Chrétien's decision to halt Black's ascension to the House of Lords had nothing to do with respecting this ancient parliamentary decree. It was motivated by one reason and one reason only: political revenge.

For years, Mr. Black has been a critic of everything the Chrétien Liberals stand for: excessively high and punitive rates of taxation, an economic climate not conducive to economic growth and a general attitude of disdain toward entrepreneurs and risk-takers in our society.

Those ideas, that Black has so frequently criticized, are perfectly evidenced in this very case.

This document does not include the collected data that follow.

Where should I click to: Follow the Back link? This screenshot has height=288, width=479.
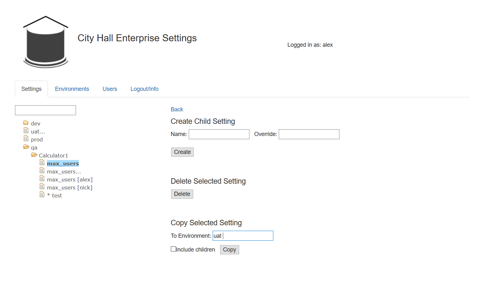177,109
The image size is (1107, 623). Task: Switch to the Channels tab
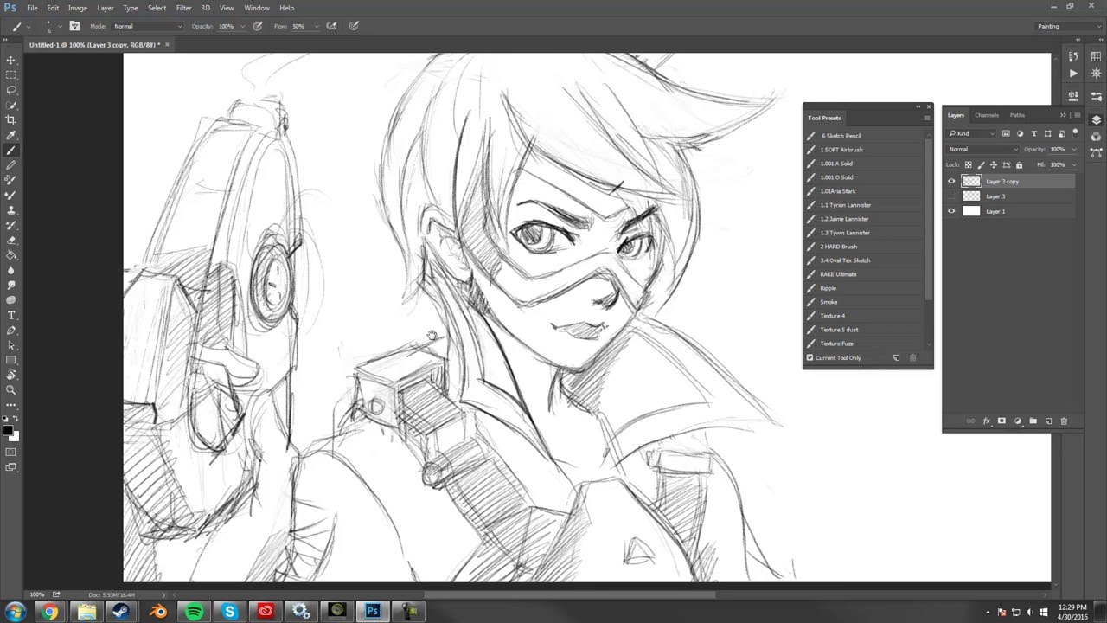(x=986, y=115)
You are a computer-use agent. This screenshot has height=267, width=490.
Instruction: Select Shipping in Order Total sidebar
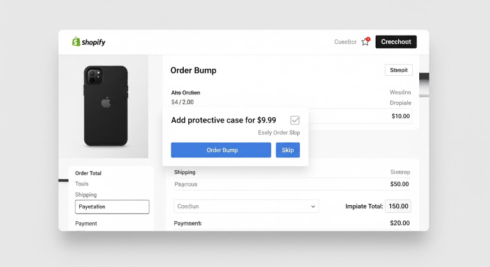[x=86, y=194]
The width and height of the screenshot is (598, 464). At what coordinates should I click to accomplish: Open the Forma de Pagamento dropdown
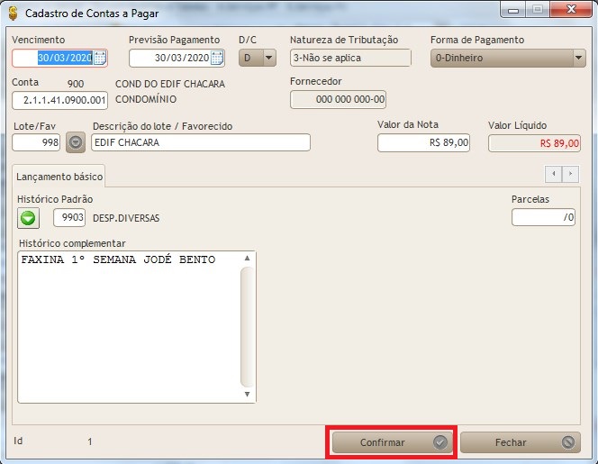(578, 59)
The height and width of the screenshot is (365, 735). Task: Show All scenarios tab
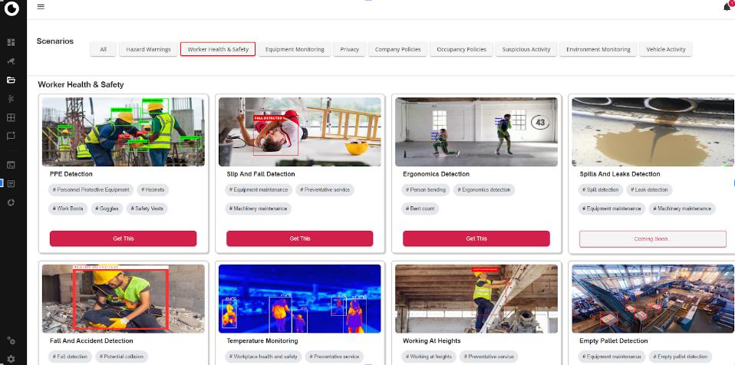[x=103, y=49]
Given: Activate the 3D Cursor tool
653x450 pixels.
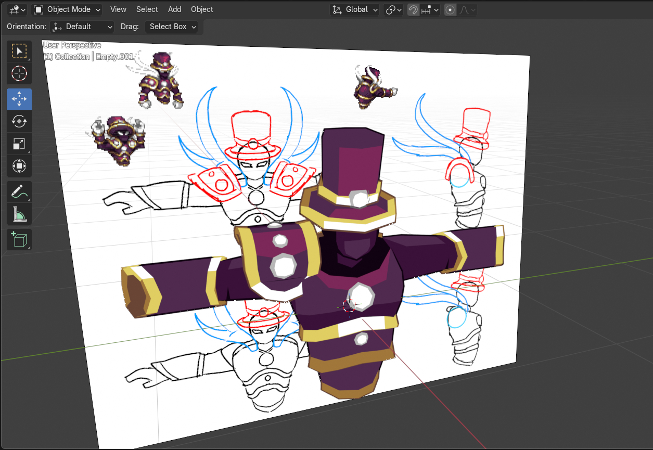Looking at the screenshot, I should point(19,73).
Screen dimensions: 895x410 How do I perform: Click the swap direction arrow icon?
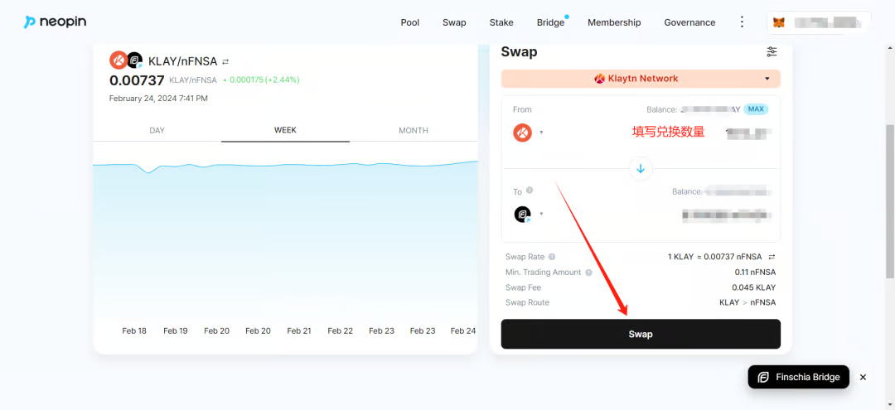coord(641,169)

By stopping the media mogul from obtaining his designation as a Lord, Chrétien has yet again demonstrated his contempt for achievers -- especially for those who have a different view of the world than his.

Of course, Chrétien has never liked Black one bit, and his loathing of him was only exacerbated with the advent of his National Post in October 1998, the first national newspaper in the country to present a consistent critique of the government and its policies, and which finally offered readers a refreshing alternative to the liberal journalistic monopoly present in most of the country's major dailies.

As Black said in a statement, "Having opposed for 30 years precisely the public policies that have caused scores of thousands of educated and talented Canadians to abandon their country every year, it is at least consistent that I should join this dispersal." It is somewhat fitting that he now joins so many other talented Canadians as the latest high-profile expatriate.

Black has, for all intents and purposes, given up on Canada for good. But his actions are understandable in light of the circumstances. He is tired of banging his head against the wall and fighting what appears to be a losing battle of ideas. What a truly unfortunate and revealing development for Canada this is, when a person like Conrad Black decides that his talents and energies are better spent in a country other than his own native land.

He has also said he would be refrain from making comments on Canadian public affairs in the future. Even if one disagrees with Mr. Black's perspectives on the issues, no one can accuse him of being uninformed or unintelligent, and his brash outspokenness on some of our country's most pressing topics will certainly be missed. He contributed something valuable to the national debate.

Black has been a somewhat lonely voice in his frequent criticism of the direction that Canada has taken. He has had the courage to scorn the political class for accepting mediocrity as our national motto and being willing to lag behind our competitors and trade partners in developing the new economy.

The culture of booing winners in Canada is as rampant as ever and this is just the latest example. It also demonstrates the sheer arrogance of a Prime Minister who is personally vindictive and unscrupulous. But why should he worry? Who's to stop him from doing such things? He gets away with virtually anything he wants, and the mainstream media is quietly cheering him on every step of the way. And with Black's Hollinger Inc. selling the Southam chain of newspapers and half of the National Post to CanWest, what little criticism there was of the federal government might well be a thing of the past.

While Mr. Black's departure from the national radar screen will undoubtedly evoke mixed emotions among Canadians, it will certainly not mean that the cultural literati that have for so long detested his ideology and used him as a political punching bag – the Margaret Atwood's, Clayton Ruby's and Maude Barlow's, et al of the nation – have won their battle. Instead, it will most likely evoke a more vociferous and renewed attack by Mr. Black's protégés upon the archaic national institutions and flawed public policies that have depleted Canada's potential over the last several decades.

The Prime Minister is surely smiling now that one of his most ardent critics has moved on and will be out of his hair for good. His gain, however, is the country's loss.

Adam Daifallah, an occasional freelance writer, is an honours politics and history student at Queen's University in Kingston, Ontario, Canada.